Determining precise locations of hydrogen atoms in enzyme
active
sites, especially those in the reaction intermediates, provides important
information for understanding the structure–function relationships,
such as a correlation between pH-dependency and protonation/deprotonation
states of dissociable groups. To experimentally determine the coordinates
of hydrogen atoms, we solved the neutron crystallographic structure
of a catalytic intermediate of copper amine oxidase, containing a
peptidyl quinone cofactor, topa quinone (TPQ), which is converted
to a semiquinone radical form by anaerobic reaction with an amine
substrate. Neutron diffraction data at 1.67 Å resolution revealed
the protonation/deprotonation state of the active-site residues, including
TPQ. The semiquinone form was doubly deprotonated at the 2-OH and
4-OH positions. The surrounding hydrogen-bond network and the CH···π
and NH···π-like interactions with both sides
of the TPQ ring were identified, affording a stabilization mechanism
for the semiquinone radical structure. The pH-dependent conformational
change of TPQ from an ‘off-copper’ aminoresorcinol to
an ‘on-copper’ semiquinone was accompanied by protein/solvent
proton exchange in the main-chain peptide bond of TPQ. Moreover, the
neutron diffraction data disclosed the number of deuterium/hydrogen
atoms covalently attached to the terminal heavy atom of the ligand
bound in a hydrophobic pocket adjacent to TPQ, which led to the conclusion
that the product aldehyde was replaced by an amine substrate in the
pocket.
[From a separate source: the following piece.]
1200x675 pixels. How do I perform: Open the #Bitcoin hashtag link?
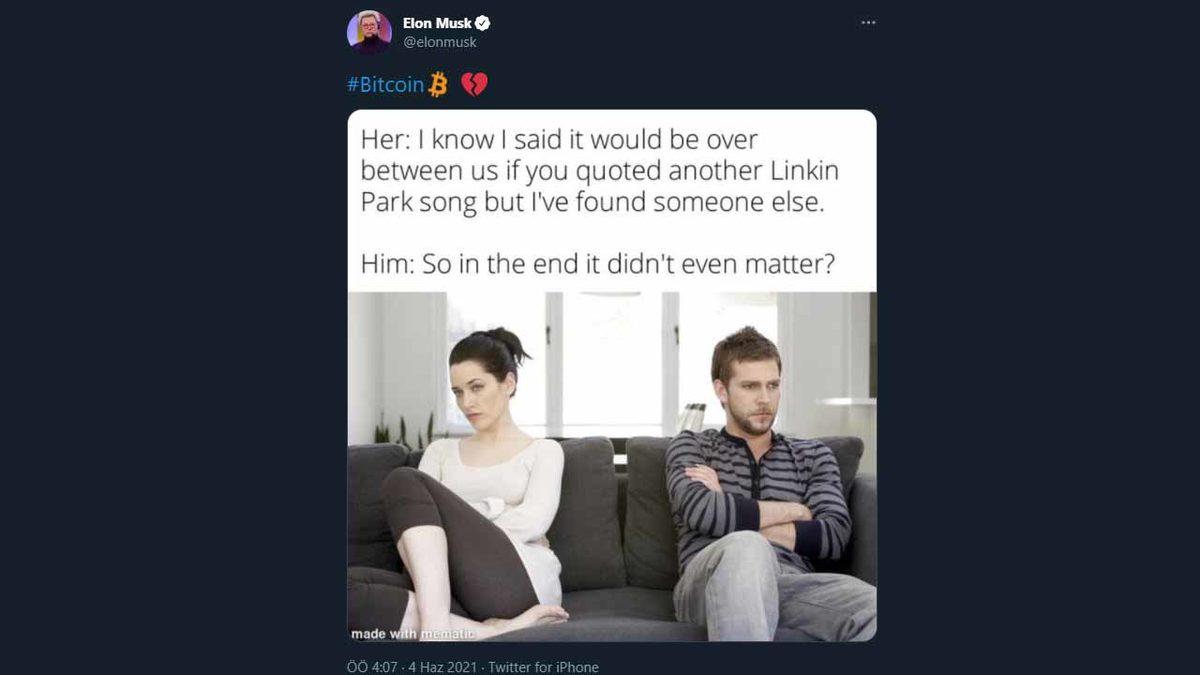point(385,85)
The amino group of the bound substrate interacted with the
deprotonated side chain of a conserved aspartic acid residue that
acts as a catalytic base. These findings demonstrate that the additional
substrate binding triggers the conformational change of TPQ in the
reductive half-reaction and makes the enzyme catalysis proceed into
the subsequent oxidative half-reaction.